Dennoch verkündete die holländische Polizei 1940, dass er „die Ehre eines holländischen Mädchens beschmutzt“ habe. Auf dem Weg in das Internierungslager „fuhren wir mit dem Zug durch tief verschneite Ebenen. Mir kamen die nach Sibirien verbannten Revolutionäre der Zarenzeit in den Sinn. Genauso kam ich mir vor. Wenn ich an Jet und Robert dachte, wurden mir die Augen nass. Ich wagte nicht aufzusehen.“

Sein Sibirien hieß Sachsenhausen. Dorthin wurde er nach dem Einmarsch der Nazis verfrachtet.

Wer nicht mitkommt, der bleibt liegen. Aus der Knitter-Moral war bitterer Ernst geworden, Wolfgang schuftete um sein Leben. Er testete Ersatzlederschuhe für die Wehrmacht, 560 Kilometer immer um den Appellplatz herum, er wurde vor Erntewagen gespannt, er lackierte Spielzeug für die Kinder der SS, führte die Toten-Kartei.

Möglicherweise war es ausgerechnet die Liebe zu Jet, die ihm das Leben rettete. Ohne Jet wäre er nicht wegen „Rassenschande“ zu zwei Jahren Zuchthaus in Tegel verurteilt worden. „Das Gefängnis bedeutete Isolation, aber auch Ruhe und verhältnismäßige Sicherheit.“

Als Wolfgang seine „Rassenschande“ 1943 abgesessen und zahlreiche Liebesgedichte an Jet verfasst hatte, musste er zurück nach Sachsenhausen. Viele seiner alten Freunde und Bekannten fehlten. Eines Tages, die Front war schon zu hören und das Morden der SS wurde immer enthemmter, ließ Wolfgang sich aus der Tischlerei ein Stück Holz zuschmuggeln und begann wie ein Besessener zu schnitzen. „Eine Art Lampenfieber hatte mich erfasst. Stück um Stück trat aus dem Klotz das Teufelsprofil heraus.“ Der Teufel starrte Wolfgang an, und Wolfgang starrte zurück. Wer war stärker?

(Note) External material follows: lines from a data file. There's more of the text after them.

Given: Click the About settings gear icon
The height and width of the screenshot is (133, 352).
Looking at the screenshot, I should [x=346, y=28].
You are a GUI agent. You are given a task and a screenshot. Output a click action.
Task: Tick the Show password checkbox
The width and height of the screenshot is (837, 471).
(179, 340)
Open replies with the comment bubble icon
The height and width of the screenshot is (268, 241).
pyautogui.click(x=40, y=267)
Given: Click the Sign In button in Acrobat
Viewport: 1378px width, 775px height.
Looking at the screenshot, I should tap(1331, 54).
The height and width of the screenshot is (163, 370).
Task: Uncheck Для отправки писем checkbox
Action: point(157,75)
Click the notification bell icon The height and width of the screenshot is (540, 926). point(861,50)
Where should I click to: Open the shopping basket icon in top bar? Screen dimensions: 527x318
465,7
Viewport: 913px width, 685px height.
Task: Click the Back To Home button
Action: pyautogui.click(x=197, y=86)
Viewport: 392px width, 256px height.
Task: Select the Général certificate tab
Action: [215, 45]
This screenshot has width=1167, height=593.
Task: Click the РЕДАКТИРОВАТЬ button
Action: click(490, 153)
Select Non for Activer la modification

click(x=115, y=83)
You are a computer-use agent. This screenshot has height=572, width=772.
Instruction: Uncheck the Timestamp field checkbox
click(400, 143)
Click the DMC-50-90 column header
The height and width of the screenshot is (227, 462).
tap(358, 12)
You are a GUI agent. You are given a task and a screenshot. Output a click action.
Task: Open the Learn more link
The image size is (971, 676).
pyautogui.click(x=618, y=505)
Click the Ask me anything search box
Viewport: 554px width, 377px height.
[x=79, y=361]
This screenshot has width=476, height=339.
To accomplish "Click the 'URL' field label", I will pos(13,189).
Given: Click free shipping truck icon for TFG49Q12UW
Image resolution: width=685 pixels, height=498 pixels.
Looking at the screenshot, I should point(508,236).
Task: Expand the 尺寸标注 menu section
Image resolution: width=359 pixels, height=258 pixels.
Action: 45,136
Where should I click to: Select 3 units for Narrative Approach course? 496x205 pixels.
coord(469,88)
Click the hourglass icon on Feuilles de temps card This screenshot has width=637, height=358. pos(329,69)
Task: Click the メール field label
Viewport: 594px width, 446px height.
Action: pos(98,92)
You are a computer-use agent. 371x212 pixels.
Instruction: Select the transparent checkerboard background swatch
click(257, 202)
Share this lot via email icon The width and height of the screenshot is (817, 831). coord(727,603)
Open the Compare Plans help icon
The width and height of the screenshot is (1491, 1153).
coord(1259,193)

Auch den Todesmarsch überlebte der verträumte, kurzsichtige Wolfgang, dem man so wenig zugetraut hatte. Nach dem Krieg arbeitete er als Zeichenlehrer und als Kulturhausleiter der Reichsbahn in West-Berlin. Jet heiratete den Mann, der mit ihr und dem Kind in den Untergrund gegangen war. Wolfgang fand eine neue, große Liebe, Gerda. Klug und verständnisvoll war sie, die zum Widerstand der Frauen im Nationalsozialismus forschte. Sie bekamen vier Kinder.

Die Freude darüber, dass die Gewinner von einst am Ende doch verloren, war ihm Zeit seines Lebens anzumerken. „Nie habe ich ihn bitter oder grüblerisch erlebt“, erzählt seine Tochter. „Er war gelassen, freundlich und genügsam.“ Nichts Schöneres gab es für ihn als das Leben selbst und nichts Wichtigeres, als vor den Todbringern zu warnen. Noch als über Neunzigjähriger saß er in Schulklassen, führte durch Sachsenhausen, „was mir zunächst nicht leicht fiel, tauchten an diesem Ort doch schreckliche Bilder in mir auf“. Wieder daheim bannte er diese Bilder in Zeichnungen und Drucken auf Papier.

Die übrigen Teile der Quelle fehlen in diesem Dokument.